▶ [Records for the exercise]
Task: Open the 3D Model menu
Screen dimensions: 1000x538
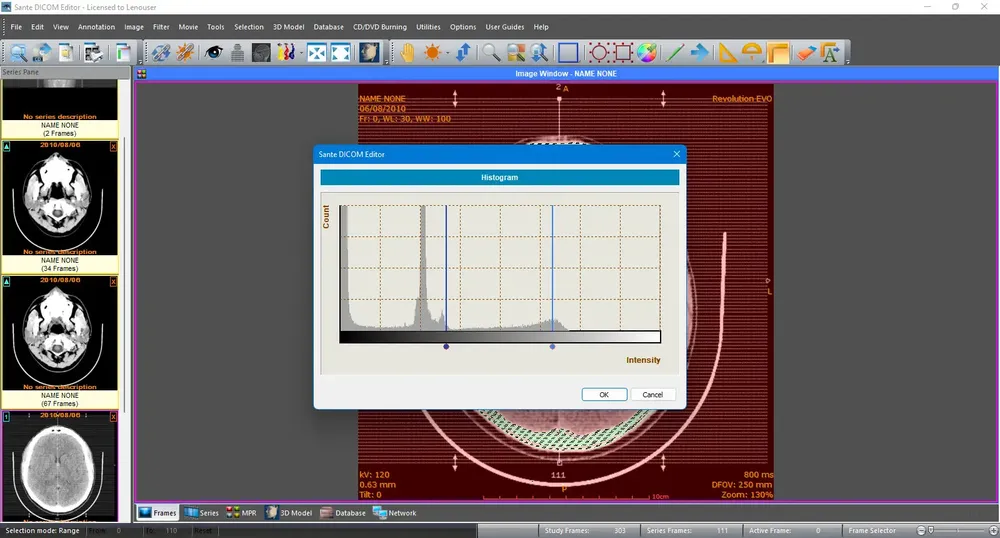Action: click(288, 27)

...

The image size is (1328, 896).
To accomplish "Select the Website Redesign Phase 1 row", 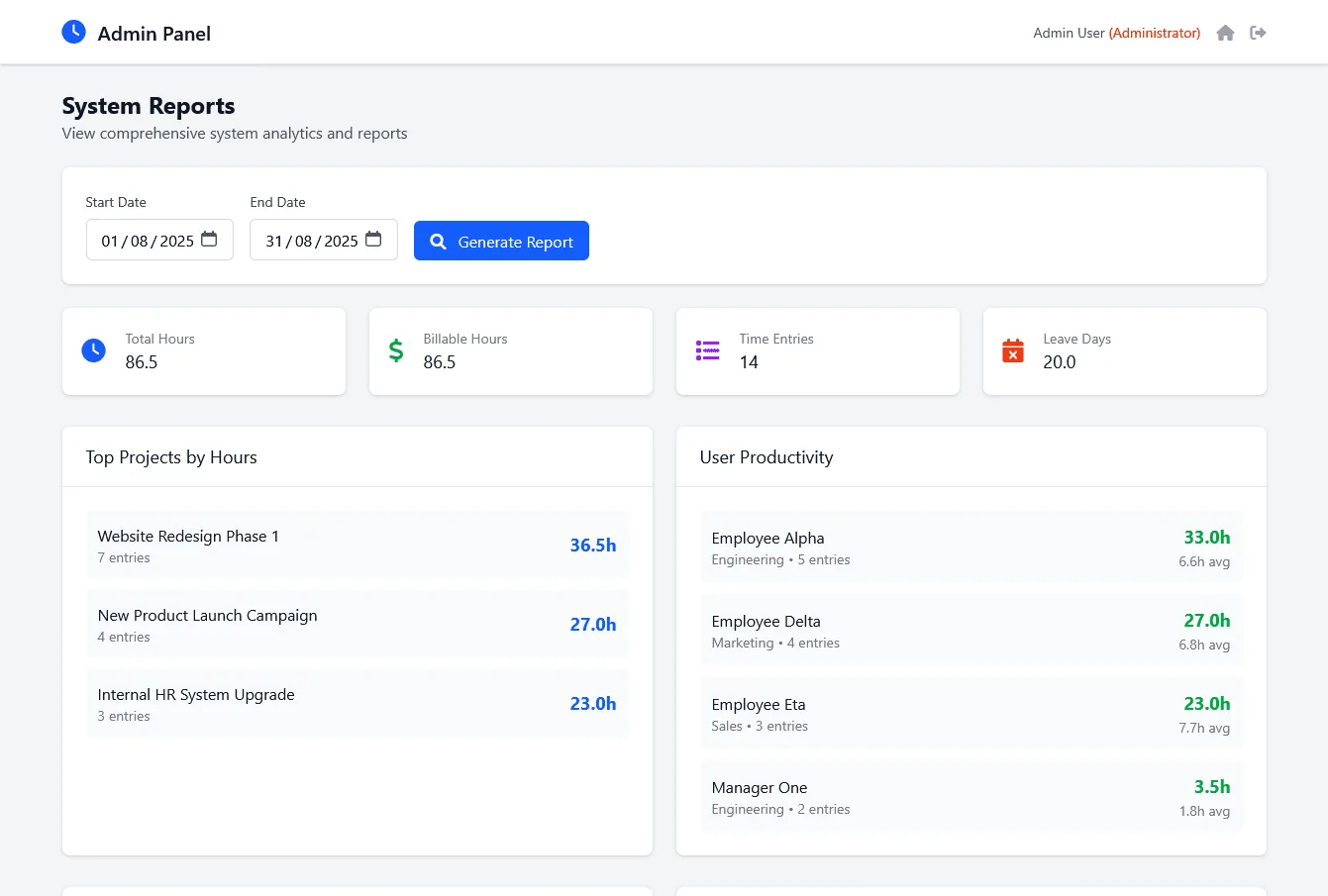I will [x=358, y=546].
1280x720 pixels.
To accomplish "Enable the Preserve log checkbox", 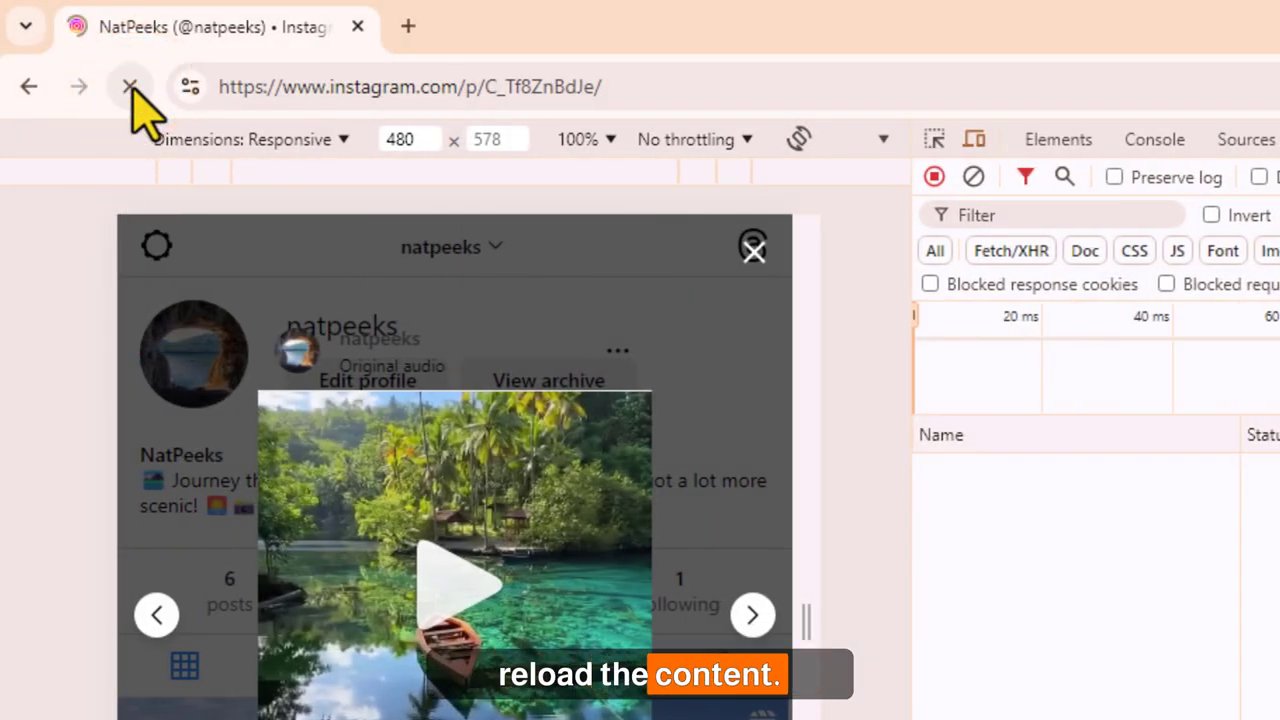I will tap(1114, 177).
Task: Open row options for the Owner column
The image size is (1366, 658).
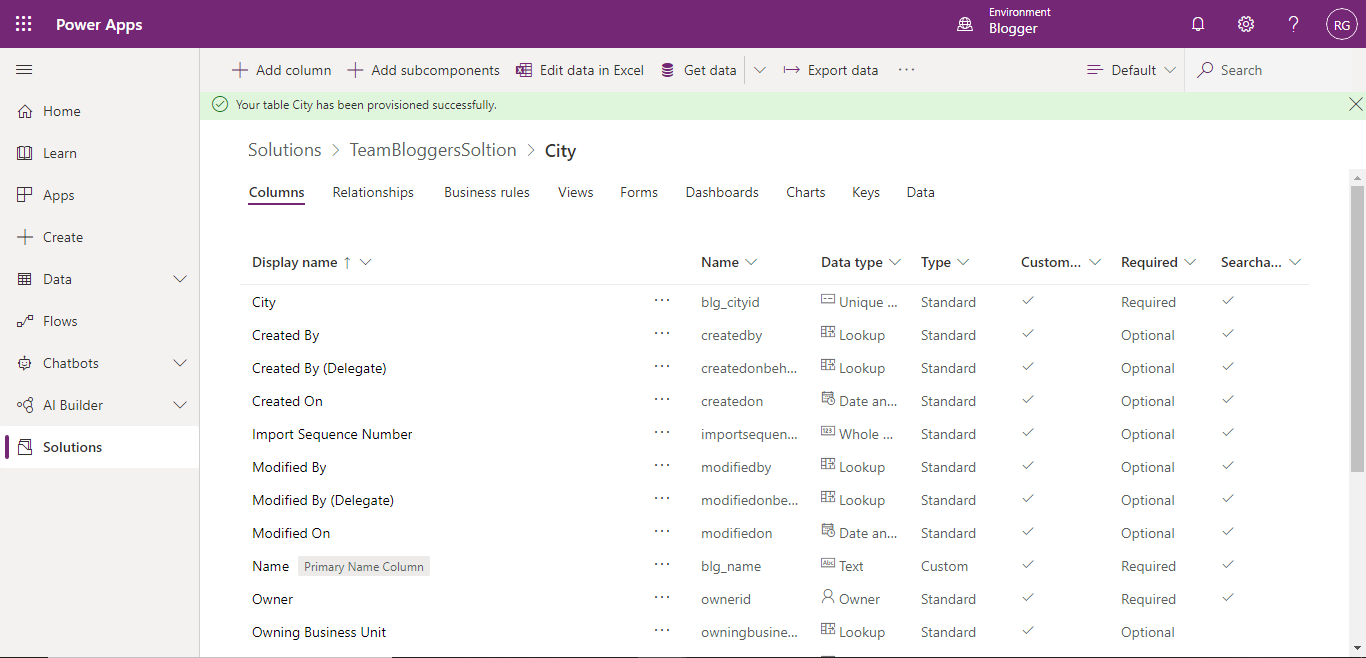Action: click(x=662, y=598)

▶ [To do] Copy each line containing the word "Open" from the data.

▶ [Solution to this problem]
Task: Open the 3D Model menu
Task: Open row options for the Owner column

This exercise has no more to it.